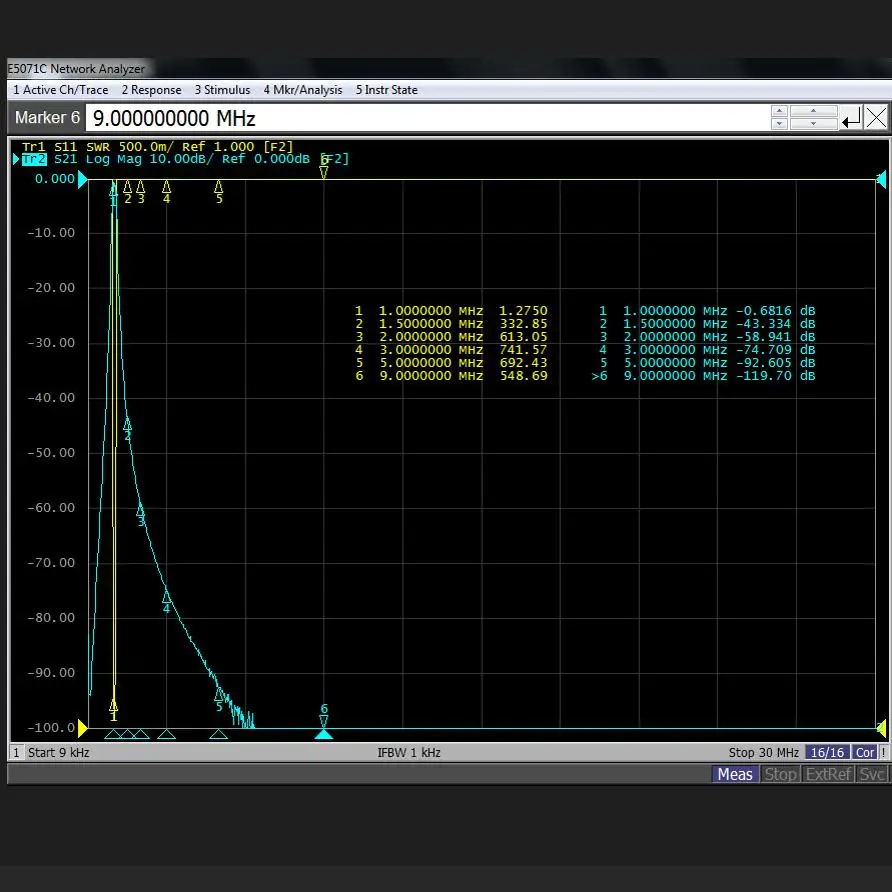Click the Cor correction status indicator
This screenshot has width=892, height=892.
point(865,752)
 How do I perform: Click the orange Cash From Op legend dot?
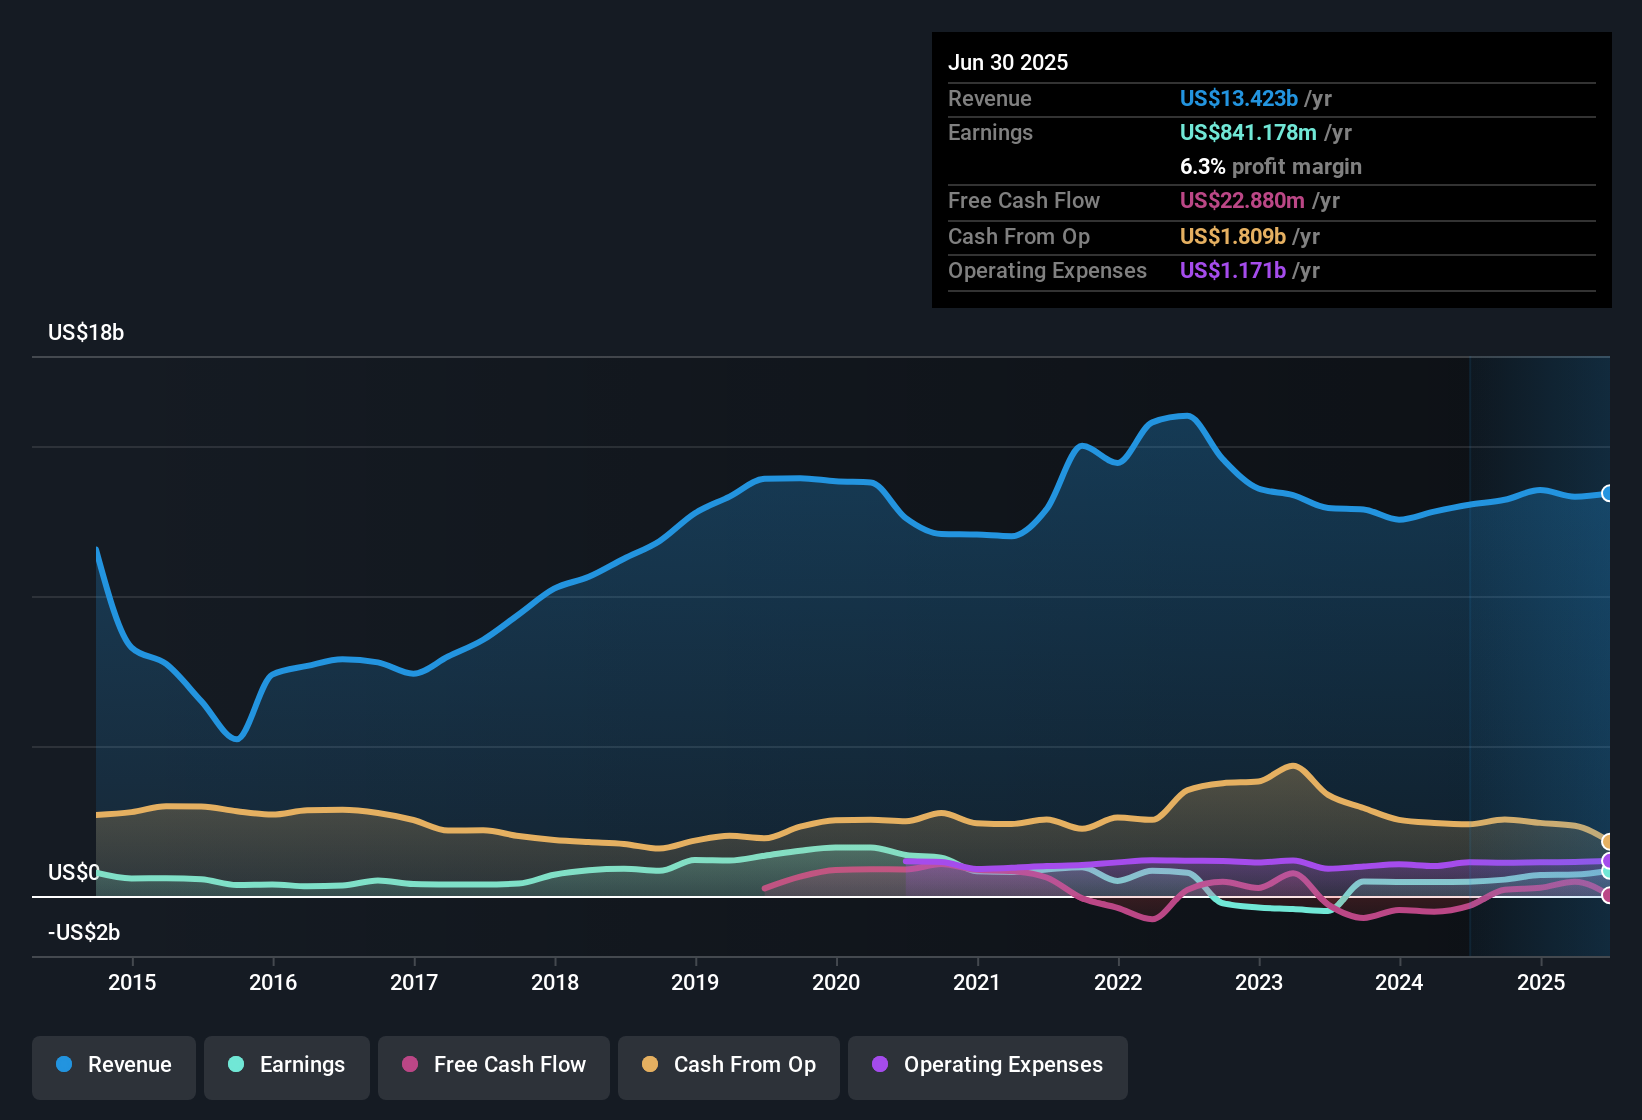click(x=650, y=1064)
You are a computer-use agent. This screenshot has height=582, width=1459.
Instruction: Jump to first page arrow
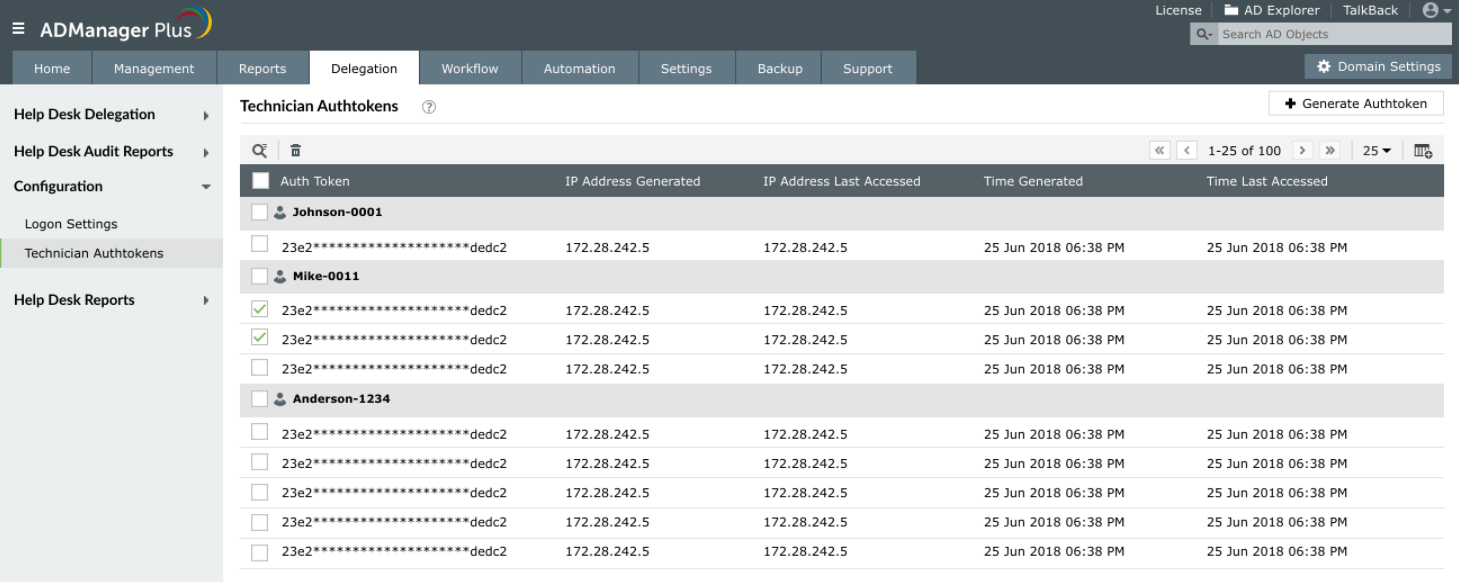coord(1160,151)
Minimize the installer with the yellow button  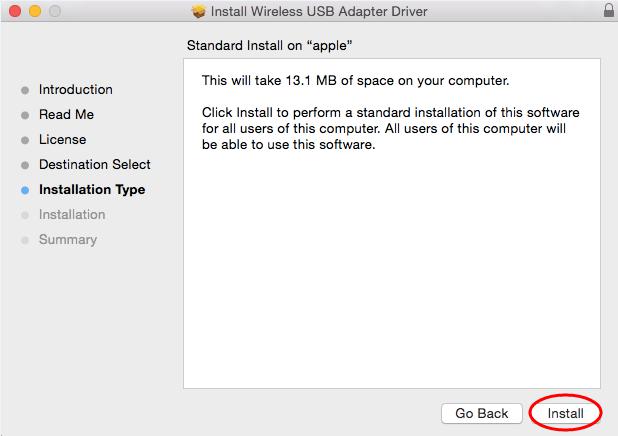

*Directions*:
Starting with the line containing "You are a computer-use" and going on through the end of the material, write those lines out again with "yellow" switched to "green" and everything else unchanged. Leave the pictures out of your answer.

*Response to this exercise*:
You are a computer-use agent. This screenshot has height=582, width=1459.
Instruction: Jump to first page arrow
coord(1160,151)
Minimize the installer with the green button  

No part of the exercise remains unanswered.